The appointment came after a long period of speculation over who would take over from Mr de Boer after announcing his resignation earlier this year, with Figueres and early favorite South African Tourism Minister Marthinus van Schalkwyk the main contenders for the position.
Figueres brings an insider’s knowledge to the position and is widely respected amongst both developed and developing countries. For the past 15 years she has been part of Costa Rica’s negotiating team, has already held positions on the UNFCCC’s Bureau and been a member of the CDM Executive Board. Importantly, the Costa Rican’s experience and knowledge of the often Byzantine workings of the UN negotiation process should help ensure a smooth transition from de Boer. This is likely to be vital given the complexity of the negotiations and with just six months to this year’s climate conference in Mexico.

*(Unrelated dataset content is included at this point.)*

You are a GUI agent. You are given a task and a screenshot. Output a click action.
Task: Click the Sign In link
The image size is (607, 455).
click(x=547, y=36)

Figueres will assume her new position at a demanding time. The need to rebuild trust following the acrimonious Copenhagen summit remains an ongoing task. Recent international climate meetings, such as the Major Economies Forum, have highlighted that key divisions still remain between developed and developing countries, which will need to be bridged if further progress is to be made in the international climate negotiations.
Ms Figueres' appointment is the first time a developing country representative has held the top UNFCCC position. Coming from a small but environmentally progressive country, which has committed to carbon neutrality before 2030, Ms Figueres is well placed to build ambition amongst all parties.
Mark Kenber, Policy Director at The Climate Group, welcomed the announcement. “Christiana Figueres is a fitting successor to Yvo de Boer. Her in-depth understanding of the negotiating process, the needs of both developed and developing countries, and a pragmatic approach to problem solving make her ideally suited to the role. We wish her every success.”